* 提示文
────

2 同(一)2のうち原告が、昭和五三年一一月二日午後一時二〇分頃定期入浴のため第六舎二階三二房より出房し、同房前廊下に於て同日の入浴の出し入れ及び衣体検査に当つていた近藤看守から衣体検査をうけた後、その左手に所持していた石鹸箱の中を見せるよう指示され、次いて石鹸箱を裏返して見せるよう指示されたこと、同看守が三〇房から出房した戸田博明と原告に対し入浴待機場所である二階西端まで行くよう指示したこと、原告が河野看守に願箋の交付を依頼し、入浴後その交付を受け、神戸地方検察庁への告訴状及び告発状の認書願箋を同看守に差出したこと、警備隊所属看守部長から居房で近藤看守との件で取調べに付する旨の告知を受けたこと等は認める。

その余は争う。

3 同(一)3の事実を認める。ただし、作業賞与金計算高減額の根拠規定は、作業賞与金計算規程(昭和五二年四月一六日矯作訓第七一二号法務大臣訓令)九条二項であり、三割減額の額は、金六六二円四〇銭である。

────

* 表示データ

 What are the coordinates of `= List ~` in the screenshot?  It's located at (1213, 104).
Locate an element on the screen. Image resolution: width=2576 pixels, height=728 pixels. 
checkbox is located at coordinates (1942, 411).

────

* この課題
[A] 提示文では、作業賞与金の三割減額の額はいくらとされていますか。
[B] 提示文の「2 同(一)2のうち原告が、」で始まり「告知を受けたこと等は認める。」まで続く部分を、「石鹸箱」を「洗面用具入れ」に変えて書き直してください。

* 課題ごとの答え
[A] 金六六二円四〇銭

[B]
2 同(一)2のうち原告が、昭和五三年一一月二日午後一時二〇分頃定期入浴のため第六舎二階三二房より出房し、同房前廊下に於て同日の入浴の出し入れ及び衣体検査に当つていた近藤看守から衣体検査をうけた後、その左手に所持していた洗面用具入れの中を見せるよう指示され、次いて洗面用具入れを裏返して見せるよう指示されたこと、同看守が三〇房から出房した戸田博明と原告に対し入浴待機場所である二階西端まで行くよう指示したこと、原告が河野看守に願箋の交付を依頼し、入浴後その交付を受け、神戸地方検察庁への告訴状及び告発状の認書願箋を同看守に差出したこと、警備隊所属看守部長から居房で近藤看守との件で取調べに付する旨の告知を受けたこと等は認める。